2022-10-10 16:50:14,874 - synapse.storage.background_updates - 428 - INFO - background_updates-0- Starting update batch on background update 'receipts_graph_unique_index'
2022-10-10 16:50:14,877 - synapse.storage.background_updates - 620 - INFO - background_updates-0- Adding index receipts_graph_unique_index to receipts_graph
2022-10-10 16:50:14,949 - synapse.storage.background_updates - 299 - ERROR - background_updates-0- Error doing update
Traceback (most recent call last):
  File "/usr/local/lib/python3.9/site-packages/synapse/storage/background_updates.py", line 291, in run_background_updates
    result = await self.do_next_background_update(sleep)
  File "/usr/local/lib/python3.9/site-packages/synapse/storage/background_updates.py", line 421, in do_next_background_update
    await self._do_background_update(desired_duration_ms)
  File "/usr/local/lib/python3.9/site-packages/synapse/storage/background_updates.py", line 464, in _do_background_update
    items_updated = await update_handler(progress, batch_size)
  File "/usr/local/lib/python3.9/site-packages/synapse/storage/background_updates.py", line 621, in updater
    await self.db_pool.runWithConnection(runner)
  File "/usr/local/lib/python3.9/site-packages/synapse/storage/database.py", line 976, in runWithConnection
    return await make_deferred_yieldable(
  File "/usr/local/lib/python3.9/site-packages/twisted/python/threadpool.py", line 244, in inContext
    result = inContext.theWork()  # type: ignore[attr-defined]
  File "/usr/local/lib/python3.9/site-packages/twisted/python/threadpool.py", line 260, in <lambda>
    inContext.theWork = lambda: context.call(  # type: ignore[attr-defined]
  File "/usr/local/lib/python3.9/site-packages/twisted/python/context.py", line 117, in callWithContext
    return self.currentContext().callWithContext(ctx, func, *args, **kw)
  File "/usr/local/lib/python3.9/site-packages/twisted/python/context.py", line 82, in callWithContext
    return func(*args, **kw)
  File "/usr/local/lib/python3.9/site-packages/twisted/enterprise/adbapi.py", line 282, in _runWithConnection
    result = func(conn, *args, **kw)
  File "/usr/local/lib/python3.9/site-packages/synapse/storage/database.py", line 969, in inner_func
    return func(db_conn, *args, **kwargs)
  File "/usr/local/lib/python3.9/site-packages/synapse/storage/background_updates.py", line 572, in create_index_psql
    c.execute(sql)
  File "/usr/local/lib/python3.9/site-packages/synapse/storage/database.py", line 389, in execute
    self._do_execute(self.txn.execute, sql, *args)
  File "/usr/local/lib/python3.9/site-packages/synapse/storage/database.py", line 432, in _do_execute
    return func(sql, *args, **kwargs)
psycopg2.errors.UniqueViolation: could not create unique index "receipts_graph_unique_index"
DETAIL:  Key (room_id, receipt_type, user_id)=(!watercooler-v9:maunium.net, m.read, @cat:feline.support) is duplicated.

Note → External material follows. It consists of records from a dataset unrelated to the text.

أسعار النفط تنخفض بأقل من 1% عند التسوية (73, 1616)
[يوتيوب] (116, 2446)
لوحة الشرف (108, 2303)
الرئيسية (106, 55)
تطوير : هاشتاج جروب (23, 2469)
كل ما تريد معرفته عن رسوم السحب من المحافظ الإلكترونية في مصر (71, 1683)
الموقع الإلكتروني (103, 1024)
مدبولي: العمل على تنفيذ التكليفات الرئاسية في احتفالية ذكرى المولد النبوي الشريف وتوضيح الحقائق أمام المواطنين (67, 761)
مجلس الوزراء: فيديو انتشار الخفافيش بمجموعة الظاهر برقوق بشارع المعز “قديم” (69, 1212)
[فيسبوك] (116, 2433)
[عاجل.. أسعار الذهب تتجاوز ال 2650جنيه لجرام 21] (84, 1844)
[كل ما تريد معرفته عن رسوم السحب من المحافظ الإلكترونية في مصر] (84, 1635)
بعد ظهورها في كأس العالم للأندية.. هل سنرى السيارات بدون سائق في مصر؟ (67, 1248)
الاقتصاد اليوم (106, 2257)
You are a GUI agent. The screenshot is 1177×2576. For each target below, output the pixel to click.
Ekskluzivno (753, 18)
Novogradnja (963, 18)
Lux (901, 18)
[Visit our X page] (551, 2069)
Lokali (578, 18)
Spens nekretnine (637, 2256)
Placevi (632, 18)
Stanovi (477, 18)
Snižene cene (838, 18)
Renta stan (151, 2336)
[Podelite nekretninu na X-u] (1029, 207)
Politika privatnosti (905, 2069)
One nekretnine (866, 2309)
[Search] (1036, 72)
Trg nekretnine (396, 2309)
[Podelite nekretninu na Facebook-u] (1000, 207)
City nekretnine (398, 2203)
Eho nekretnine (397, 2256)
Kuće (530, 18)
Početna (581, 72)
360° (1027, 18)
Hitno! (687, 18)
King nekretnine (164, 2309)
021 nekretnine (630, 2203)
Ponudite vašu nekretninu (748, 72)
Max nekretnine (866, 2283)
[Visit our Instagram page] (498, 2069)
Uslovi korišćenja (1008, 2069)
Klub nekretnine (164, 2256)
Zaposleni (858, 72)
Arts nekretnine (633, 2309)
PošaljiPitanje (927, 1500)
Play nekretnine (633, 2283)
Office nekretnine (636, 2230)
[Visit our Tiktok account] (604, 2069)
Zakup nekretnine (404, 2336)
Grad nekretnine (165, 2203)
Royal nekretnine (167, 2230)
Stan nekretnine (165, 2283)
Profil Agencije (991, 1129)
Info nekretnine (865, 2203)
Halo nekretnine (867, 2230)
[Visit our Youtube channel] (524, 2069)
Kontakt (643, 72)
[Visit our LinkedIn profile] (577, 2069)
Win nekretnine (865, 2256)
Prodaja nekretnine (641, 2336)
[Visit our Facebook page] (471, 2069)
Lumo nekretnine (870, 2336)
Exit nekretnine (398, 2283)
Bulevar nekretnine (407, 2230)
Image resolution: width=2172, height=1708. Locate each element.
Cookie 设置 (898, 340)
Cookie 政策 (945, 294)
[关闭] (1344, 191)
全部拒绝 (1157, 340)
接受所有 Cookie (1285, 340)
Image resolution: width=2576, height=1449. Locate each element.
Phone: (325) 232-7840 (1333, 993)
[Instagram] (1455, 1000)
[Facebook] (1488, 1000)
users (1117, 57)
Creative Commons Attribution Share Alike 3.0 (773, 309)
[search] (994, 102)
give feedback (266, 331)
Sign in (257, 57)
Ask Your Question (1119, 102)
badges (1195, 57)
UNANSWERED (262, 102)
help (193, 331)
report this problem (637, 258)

The series of schema deltas involved are:

21/receipts.sql

  • Creates the receipts_graph(room_id, receipt_type, user_id, event_ids, data) table with CONSTRAINT receipts_graph_uniqueness UNIQUE (room_id, receipt_type, user_id)
    ie. there is one receipt for each user for each room.

72/07thread_receipts.sql.postgres (1.68.0)

  • Adds a thread_id column to receipts_graph
  • Adds a per-thread unique constraint: CONSTRAINT receipts_graph_uniqueness_thread UNIQUE (room_id, receipt_type, user_id, thread_id);
    ie. there is one receipt for each user for each thread in a room.
  • At this point, per-thread receipts don't work yet, because the original (room_id, receipt_type, user_id) constraint is too restrictive.

72/08thread_receipts.sql (1.68.0)

  • Queues up the receipts_graph_unique_index background update, which adds a (room_id, receipt_type, user_id) constraint WHERE thread_id IS NULL.
    ie. there is one non-thread receipt for each user for each room.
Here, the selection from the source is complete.